▶ _課題の指示_
以下の資料の全行を、空行を除いて、「番号」と「内容」の2列からなるMarkdownの表として出力せよ。画像は表に含めないこと。
::::::::::
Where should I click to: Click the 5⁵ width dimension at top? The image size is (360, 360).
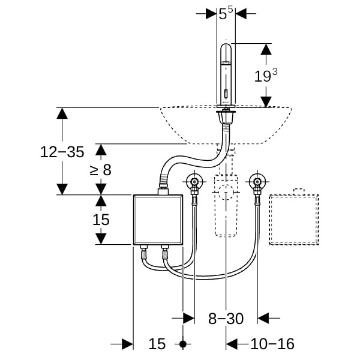click(x=226, y=13)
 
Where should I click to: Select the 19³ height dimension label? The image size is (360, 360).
click(x=265, y=76)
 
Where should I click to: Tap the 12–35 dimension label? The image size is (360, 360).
click(x=62, y=152)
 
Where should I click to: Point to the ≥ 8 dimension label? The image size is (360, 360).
click(x=101, y=170)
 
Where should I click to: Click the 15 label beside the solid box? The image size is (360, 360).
click(x=101, y=220)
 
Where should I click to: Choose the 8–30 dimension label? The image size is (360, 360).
click(x=226, y=319)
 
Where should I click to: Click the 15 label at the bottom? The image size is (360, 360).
click(x=157, y=344)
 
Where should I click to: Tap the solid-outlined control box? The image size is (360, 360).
click(x=157, y=220)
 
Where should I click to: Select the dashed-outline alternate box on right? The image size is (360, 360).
click(x=295, y=220)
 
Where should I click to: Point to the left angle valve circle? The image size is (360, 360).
click(x=194, y=181)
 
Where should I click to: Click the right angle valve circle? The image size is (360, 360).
click(x=258, y=181)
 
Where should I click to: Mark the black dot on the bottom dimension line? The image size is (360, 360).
click(x=184, y=344)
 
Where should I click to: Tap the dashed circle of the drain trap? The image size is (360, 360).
click(x=226, y=193)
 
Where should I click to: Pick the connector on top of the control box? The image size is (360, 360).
click(x=162, y=191)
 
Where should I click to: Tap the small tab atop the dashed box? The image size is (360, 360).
click(x=298, y=191)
::::::::::
▶ _課題の結果_
| 番号 | 内容 |
|---|---|
| 1 | Where should I click to: Click the 5⁵ width dimension at top? The image size is (360, 360). |
| 2 | click(x=226, y=13) |
| 3 | Where should I click to: Select the 19³ height dimension label? The image size is (360, 360). |
| 4 | click(x=265, y=76) |
| 5 | Where should I click to: Tap the 12–35 dimension label? The image size is (360, 360). |
| 6 | click(x=62, y=152) |
| 7 | Where should I click to: Point to the ≥ 8 dimension label? The image size is (360, 360). |
| 8 | click(x=101, y=170) |
| 9 | Where should I click to: Click the 15 label beside the solid box? The image size is (360, 360). |
| 10 | click(x=101, y=220) |
| 11 | Where should I click to: Choose the 8–30 dimension label? The image size is (360, 360). |
| 12 | click(x=226, y=319) |
| 13 | Where should I click to: Click the 15 label at the bottom? The image size is (360, 360). |
| 14 | click(x=157, y=344) |
| 15 | Where should I click to: Tap the solid-outlined control box? The image size is (360, 360). |
| 16 | click(x=157, y=220) |
| 17 | Where should I click to: Select the dashed-outline alternate box on right? The image size is (360, 360). |
| 18 | click(x=295, y=220) |
| 19 | Where should I click to: Point to the left angle valve circle? The image size is (360, 360). |
| 20 | click(x=194, y=181) |
| 21 | Where should I click to: Click the right angle valve circle? The image size is (360, 360). |
| 22 | click(x=258, y=181) |
| 23 | Where should I click to: Mark the black dot on the bottom dimension line? The image size is (360, 360). |
| 24 | click(x=184, y=344) |
| 25 | Where should I click to: Tap the dashed circle of the drain trap? The image size is (360, 360). |
| 26 | click(x=226, y=193) |
| 27 | Where should I click to: Pick the connector on top of the control box? The image size is (360, 360). |
| 28 | click(x=162, y=191) |
| 29 | Where should I click to: Tap the small tab atop the dashed box? The image size is (360, 360). |
| 30 | click(x=298, y=191) |